Extract ->

• • • • •

(Editor’s Note: The following information was provided by the National Breast Cancer Foundation.)
Environmental and life-style risk factors that can be changed may include:
•Lack of Physical Activity: A sedentary life-style with little physical activity can increase your risk for breast cancer. Moving your body or exercising for even 20 minutes a day can help lower this risk factor.
•Poor Diet: A diet high in saturated fat and lacking fruits and vegetables can increase your risk for breast cancer. Eating 3.5 to 5 cups of fruits and vegetables a day can help lower this risk factor.
•Being Overweight or Obese: Being overweight or obese can increase your risk for breast cancer. This risk increases if you have already gone through menopause.
•Drinking Alcohol: Frequent consumption of alcohol can increase your risk for breast cancer. The more alcohol you consume, the greater the risk.

• • • • •

Given data ->
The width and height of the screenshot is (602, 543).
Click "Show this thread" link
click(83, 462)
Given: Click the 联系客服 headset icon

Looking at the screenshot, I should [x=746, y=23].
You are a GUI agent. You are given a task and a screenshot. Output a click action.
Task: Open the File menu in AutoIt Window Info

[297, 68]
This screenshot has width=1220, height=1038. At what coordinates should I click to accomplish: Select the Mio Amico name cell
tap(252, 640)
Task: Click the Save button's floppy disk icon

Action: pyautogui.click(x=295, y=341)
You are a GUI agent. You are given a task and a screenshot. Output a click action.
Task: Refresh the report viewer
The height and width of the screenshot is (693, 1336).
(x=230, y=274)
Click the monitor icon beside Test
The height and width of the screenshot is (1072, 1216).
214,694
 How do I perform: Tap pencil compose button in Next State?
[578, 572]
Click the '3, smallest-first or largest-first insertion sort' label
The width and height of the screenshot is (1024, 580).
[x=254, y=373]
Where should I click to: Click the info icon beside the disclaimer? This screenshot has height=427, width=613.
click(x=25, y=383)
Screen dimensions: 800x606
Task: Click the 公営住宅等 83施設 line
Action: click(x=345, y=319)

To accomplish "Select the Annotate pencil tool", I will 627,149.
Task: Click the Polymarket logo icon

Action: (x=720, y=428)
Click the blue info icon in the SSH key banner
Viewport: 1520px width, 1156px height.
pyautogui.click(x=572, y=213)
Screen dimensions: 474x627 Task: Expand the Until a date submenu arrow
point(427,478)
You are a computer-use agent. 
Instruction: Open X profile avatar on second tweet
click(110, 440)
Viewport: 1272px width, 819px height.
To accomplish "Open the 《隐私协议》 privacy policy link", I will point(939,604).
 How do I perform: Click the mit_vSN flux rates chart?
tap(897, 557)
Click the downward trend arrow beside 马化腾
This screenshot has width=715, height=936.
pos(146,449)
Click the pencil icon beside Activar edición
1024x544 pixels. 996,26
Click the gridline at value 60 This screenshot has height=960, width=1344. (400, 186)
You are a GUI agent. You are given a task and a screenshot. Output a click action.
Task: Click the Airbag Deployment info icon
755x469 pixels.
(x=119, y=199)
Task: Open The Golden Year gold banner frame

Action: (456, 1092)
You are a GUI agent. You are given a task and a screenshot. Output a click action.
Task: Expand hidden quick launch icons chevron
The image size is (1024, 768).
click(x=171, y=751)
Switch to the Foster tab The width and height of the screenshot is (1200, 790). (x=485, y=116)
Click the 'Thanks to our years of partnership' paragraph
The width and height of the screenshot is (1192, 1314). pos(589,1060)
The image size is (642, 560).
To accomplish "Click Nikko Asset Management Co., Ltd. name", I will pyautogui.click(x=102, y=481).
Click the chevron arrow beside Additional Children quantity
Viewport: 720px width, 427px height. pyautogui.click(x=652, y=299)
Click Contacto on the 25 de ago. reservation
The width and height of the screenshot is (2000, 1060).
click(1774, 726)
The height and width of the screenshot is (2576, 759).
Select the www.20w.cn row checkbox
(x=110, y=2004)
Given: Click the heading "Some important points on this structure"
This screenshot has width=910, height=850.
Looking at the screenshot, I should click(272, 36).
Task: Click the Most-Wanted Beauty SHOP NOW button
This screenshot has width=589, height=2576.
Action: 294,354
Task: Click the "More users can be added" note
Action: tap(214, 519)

• • • • •

Task list ->
1/ Decide whether each statement below agrees with the text on breast cancer risk factors. Answer yes or no for each, quoting the words from the text that settle it.
(a) Exercising for as little as 20 minutes a day can help lower the risk.
(b) The risk from being overweight goes down after menopause.
(c) Eating at least 7 cups of fruits and vegetables a day is recommended.
2/ According to the text on breast cancer risk factors, which organization provided the information?
3/ Write the next part of the text on breast cancer risk factors, picking up after its last sentence.

Responses for each task ->
1/
(a) Yes: "Moving your body or exercising for even 20 minutes a day can help lower this risk factor."
(b) No: "This risk increases if you have already gone through menopause."
(c) No: "Eating 3.5 to 5 cups of fruits and vegetables a day can help lower this risk factor."

2/ The National Breast Cancer Foundation provided it.

3/
•Radiation to the Chest: Having radiation therapy to the chest before the age of 30 can increase your risk for breast cancer. While radiation is often an unavoidable therapy for certain illnesses, it is still considered an environmental or lifestyle risk factor because it is not an inherited trait that someone is born with.
•Combined Hormone Replacement Therapy (HRT): Taking combined hormone replacement therapy, as prescribed for menopause, can increase your risk for breast cancer and increases the risk that the cancer will be detected at a more advanced stage. Speak with your doctor about the benefits and risks of HRT.